June 6, 2011 Knowing Things¶
By Jeff Schenk
Note
Way too much heckling and too many comments from one person who kept taking him off topic so I asked Jeff to not take so many questions. That did not go over well with the hecklers, but actually asking on the mailing list uncovered a serious problem in the user group. Now things are better.
Ad.ly’s story¶
- Kinda knowing things is easy
- Really knowing with certainty a lot of complex things is maybe harder
- Need to know things with precision is really important
Thing Types¶
- Integers (how many people clicked)
- Strings
- Booleans
- Bling (money)
- Time
Bling¶
Do you want to misplace money and get fired? No? Use Decimal:
from decimal import Decimal
moneys = Decimal('100.01')
Decimal oddities in rounding so use quantize:
>>> moneys / 2
Decimal('50.005') # Copied something wrong here..
# so use quantize
>>> (moneys / 2).quantize('001')
Decimal('50.005') # ... or maybe here cause these numbers are the same
Time¶
- Timezones suck
- Computers like integers
- So they use hours since epoch
- all the work is done in about 10 lines of Python code.
Storage¶
SQL
- Joins are death
- If you join, you will die
- intelligent index are super
- if you’re going to group bu it or filter on it, you probably want it indexed.
Pre-Aggregate
- When you’re working with a lot of data, you need to aggregate chunks as you go.
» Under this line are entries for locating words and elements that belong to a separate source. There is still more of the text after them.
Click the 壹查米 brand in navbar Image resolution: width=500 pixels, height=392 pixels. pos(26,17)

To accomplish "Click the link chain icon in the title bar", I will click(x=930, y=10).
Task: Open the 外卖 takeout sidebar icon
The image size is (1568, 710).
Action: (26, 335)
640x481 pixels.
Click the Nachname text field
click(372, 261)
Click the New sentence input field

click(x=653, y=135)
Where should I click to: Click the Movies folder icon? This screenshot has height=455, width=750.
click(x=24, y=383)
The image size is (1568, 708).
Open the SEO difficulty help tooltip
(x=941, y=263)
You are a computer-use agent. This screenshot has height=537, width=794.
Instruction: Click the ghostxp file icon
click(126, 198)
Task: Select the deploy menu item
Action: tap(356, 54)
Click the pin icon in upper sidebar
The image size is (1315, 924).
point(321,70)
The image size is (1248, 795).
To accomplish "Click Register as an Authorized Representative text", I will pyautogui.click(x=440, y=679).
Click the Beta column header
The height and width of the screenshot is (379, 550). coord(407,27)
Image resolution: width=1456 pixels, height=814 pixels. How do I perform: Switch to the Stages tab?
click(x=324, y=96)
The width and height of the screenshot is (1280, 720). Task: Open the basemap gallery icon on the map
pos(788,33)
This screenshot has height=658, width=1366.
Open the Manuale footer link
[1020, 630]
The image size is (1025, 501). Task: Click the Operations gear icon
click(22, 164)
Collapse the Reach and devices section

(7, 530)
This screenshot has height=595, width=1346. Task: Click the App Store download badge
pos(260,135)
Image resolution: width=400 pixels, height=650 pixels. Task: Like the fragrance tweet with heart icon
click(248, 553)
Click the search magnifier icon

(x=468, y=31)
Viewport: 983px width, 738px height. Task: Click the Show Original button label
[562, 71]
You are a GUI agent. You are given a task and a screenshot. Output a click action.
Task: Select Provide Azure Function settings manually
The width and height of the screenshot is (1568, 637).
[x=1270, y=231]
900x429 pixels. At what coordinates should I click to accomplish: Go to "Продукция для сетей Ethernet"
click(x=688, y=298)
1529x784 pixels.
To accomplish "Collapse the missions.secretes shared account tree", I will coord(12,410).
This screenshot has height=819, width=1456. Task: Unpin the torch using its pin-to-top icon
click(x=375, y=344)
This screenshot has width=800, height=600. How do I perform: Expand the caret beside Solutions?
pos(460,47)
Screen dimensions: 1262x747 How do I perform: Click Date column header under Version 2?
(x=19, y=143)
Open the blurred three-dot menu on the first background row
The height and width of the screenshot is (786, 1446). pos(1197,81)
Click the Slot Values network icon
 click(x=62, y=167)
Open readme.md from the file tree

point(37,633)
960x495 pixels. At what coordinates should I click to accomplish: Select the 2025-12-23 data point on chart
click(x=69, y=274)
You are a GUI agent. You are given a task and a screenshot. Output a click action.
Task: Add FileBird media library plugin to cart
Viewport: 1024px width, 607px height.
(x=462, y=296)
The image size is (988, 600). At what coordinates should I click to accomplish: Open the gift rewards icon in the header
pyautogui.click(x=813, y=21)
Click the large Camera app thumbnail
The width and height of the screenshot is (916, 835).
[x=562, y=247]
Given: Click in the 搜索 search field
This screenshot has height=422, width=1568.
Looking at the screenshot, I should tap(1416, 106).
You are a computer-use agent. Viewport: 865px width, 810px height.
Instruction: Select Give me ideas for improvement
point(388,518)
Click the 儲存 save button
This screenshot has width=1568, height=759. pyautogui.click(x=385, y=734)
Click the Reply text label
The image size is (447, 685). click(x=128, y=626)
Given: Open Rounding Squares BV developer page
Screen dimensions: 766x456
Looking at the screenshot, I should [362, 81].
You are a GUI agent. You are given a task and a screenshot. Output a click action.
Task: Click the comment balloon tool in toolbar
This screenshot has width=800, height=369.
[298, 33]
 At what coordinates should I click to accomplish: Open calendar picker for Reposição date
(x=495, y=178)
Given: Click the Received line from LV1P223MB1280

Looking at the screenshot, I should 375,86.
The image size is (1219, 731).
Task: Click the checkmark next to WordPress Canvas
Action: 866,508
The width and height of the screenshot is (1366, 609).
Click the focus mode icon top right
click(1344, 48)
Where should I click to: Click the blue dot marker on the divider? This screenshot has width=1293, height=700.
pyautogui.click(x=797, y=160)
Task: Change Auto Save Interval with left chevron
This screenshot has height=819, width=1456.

- My Guess: A lot of Celery tasks!
- Spooned into a single report table that breaks normalization
heapq¶
Algorithms makes merging of iterables really powerful:
import heapq
for result in heapq.merge(query1, query2):
# merge results and know they are in order
print(result)
Caching is key!¶
- They need flexibility to slice and dice the data
- Once its been sliced, they want to be able to view, page, and sort the data
- Redis gives the speed of cache with the power to sort and page
- They use redis-py as their library
Questions¶
- Test coverage?